Pairing mechanism in multiband superconductors

TL;DR

This paper reveals that interband pair hopping, rather than an attractive interaction, is the key mechanism for Cooper pair formation in multiband superconductors, supported by renormalization group analysis and mean-field theory.

Contribution

It demonstrates that resonating interband pair hopping explains pairing in multiband superconductors, challenging conventional attractive glue theories.

Findings

Renormalization group flows match mean-field Hamiltonian predictions.

Interband pair hopping enhances spin fluctuations at nesting vectors.

No attractive interaction is necessary for pairing in these systems.

Abstract

We investigate pairing mechanism in multiband superconductors. To put our feet on firm ground, unbiased renormalization group analysis is carried out for iron-based superconductors. It is quite remarkable that, after integrating out quantum fluctuations, the renormalization-group flows agree exceedingly well with a mean-field Hamiltonian where interband pair hopping plays an essential role. Through interband pair hopping, electrons can overcome the repulsive interaction between them and form resonating Cooper pairs between different bands. Unlike the conventional superconductors, the pairing mechanism in multiband superconductors is resonating pair hopping between different bands, just like the resonating chemical bonds in benzene.
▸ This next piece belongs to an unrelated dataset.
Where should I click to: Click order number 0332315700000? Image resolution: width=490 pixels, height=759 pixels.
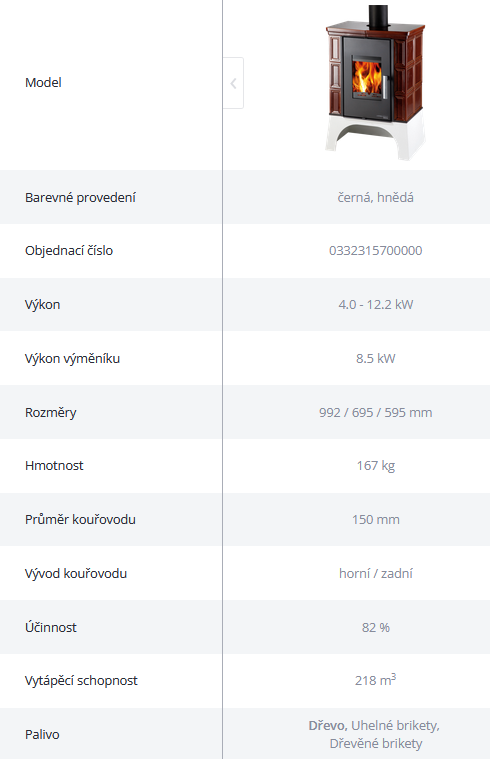(x=376, y=251)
The effective mean-field Hamiltonian spots a small parameter dictating the critical temperature and also explains how interband pair hopping always enahnces spin fluctuations at the nesting momentum connecting the Fermi surfaces. In short, no attractive glue is needed and resonating interband pair hopping is the key to Cooper pair formation in unconventional superconductors. Implications to cuprates and related issues are also discussed at the end.